*Trecho do texto*:
● ● ● ●
A gente está vivendo
hoje um processo de tensionamento desses espaços. Imagine: 56% da população se
autodeclara negra. E a maioria, mulheres. Mas quando a gente vai pensar a
quantidade de professores e professoras nas universidades públicas, essa
quantia é mínima – 90% das pessoas que estão trabalhando nos centros de
pesquisa, diretores de laboratórios, museus de ciência são pessoas brancas. Em
alguns desses lugares, somente pessoas brancas.
A gente não pode
naturalizar isso.Nos processos dos movimentos negros, feministas, LGBTQIA+,
indígenas e pessoas com deficiências, como parte da luta social, esses espaços
estão sendo tensionados. A gente teve programas de cotas, ações afirmativas e
há um tensionamento, mas esses espaços são dominados pelos perfis identitários
de sempre, homens, brancos, que se colocam como heterossexuais e cisgênero.
Muita gente do Sul e do Sudeste.
● ● ● ●
*Instruções*:
**a.** Diga se cada afirmação abaixo está de acordo com o trecho, respondendo sim ou não e citando as palavras dele que decidem a questão: (i) 56% da população se autodeclara negra; (ii) a maioria dos diretores de laboratórios é formada por pessoas negras; (iii) houve programas de cotas.
**b.** Copie sem alterações a parte do trecho que começa com as palavras que contêm "A gente está" e termina com "heterossexuais e cisgênero.".

*Dados disponíveis*:
● ● ● ●
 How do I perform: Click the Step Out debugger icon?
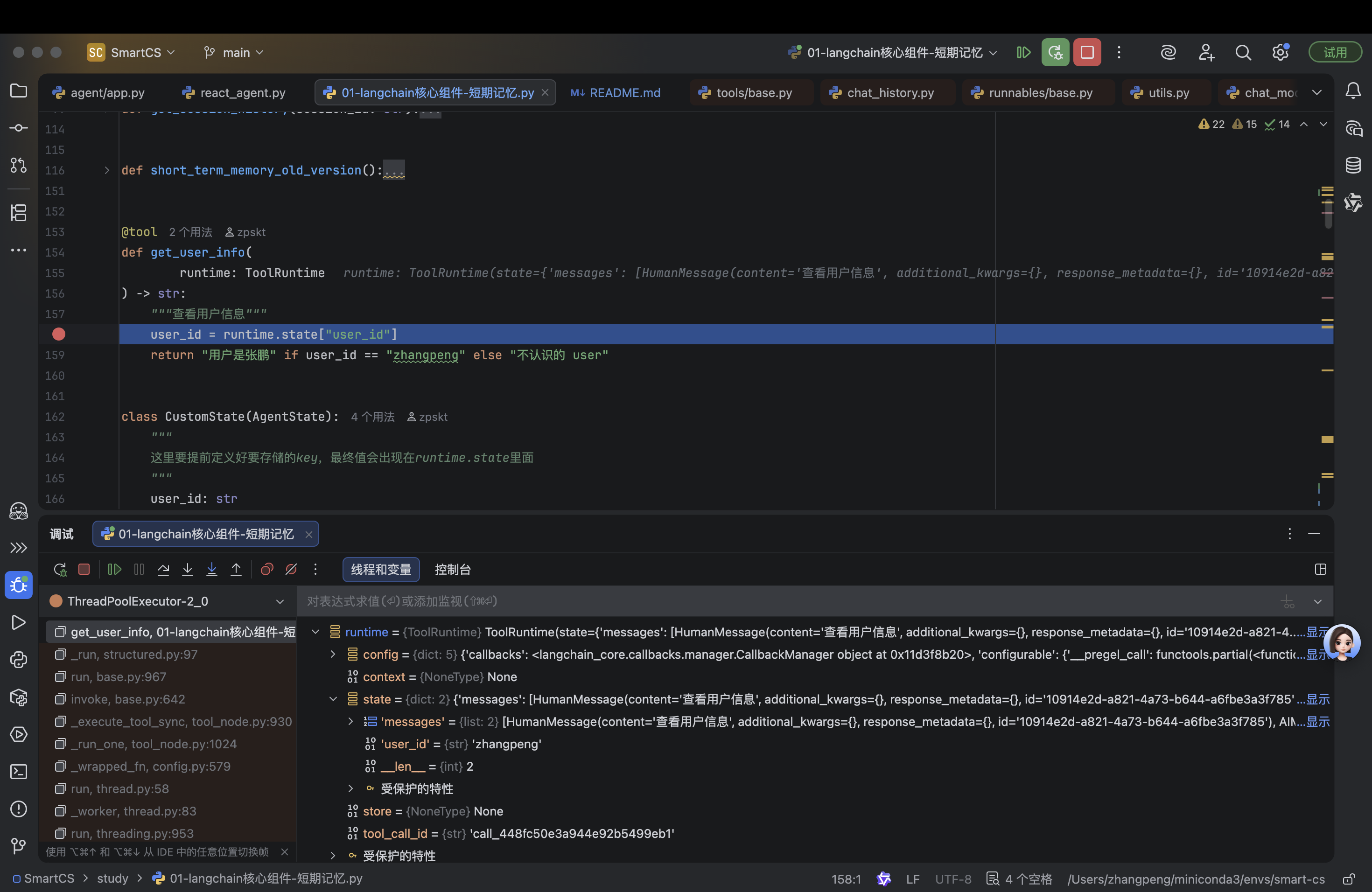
● ● ● ●
*Tarefas resolvidas*:
**a.**
(i) Sim: "56% da população se autodeclara negra".
(ii) Não: "90% das pessoas que estão trabalhando nos centros de pesquisa, diretores de laboratórios, museus de ciência são pessoas brancas".
(iii) Sim: "A gente teve programas de cotas, ações afirmativas".

**b.**
A gente está vivendo
hoje um processo de tensionamento desses espaços. Imagine: 56% da população se
autodeclara negra. E a maioria, mulheres. Mas quando a gente vai pensar a
quantidade de professores e professoras nas universidades públicas, essa
quantia é mínima – 90% das pessoas que estão trabalhando nos centros de
pesquisa, diretores de laboratórios, museus de ciência são pessoas brancas. Em
alguns desses lugares, somente pessoas brancas.
A gente não pode
naturalizar isso.Nos processos dos movimentos negros, feministas, LGBTQIA+,
indígenas e pessoas com deficiências, como parte da luta social, esses espaços
estão sendo tensionados. A gente teve programas de cotas, ações afirmativas e
há um tensionamento, mas esses espaços são dominados pelos perfis identitários
de sempre, homens, brancos, que se colocam como heterossexuais e cisgênero.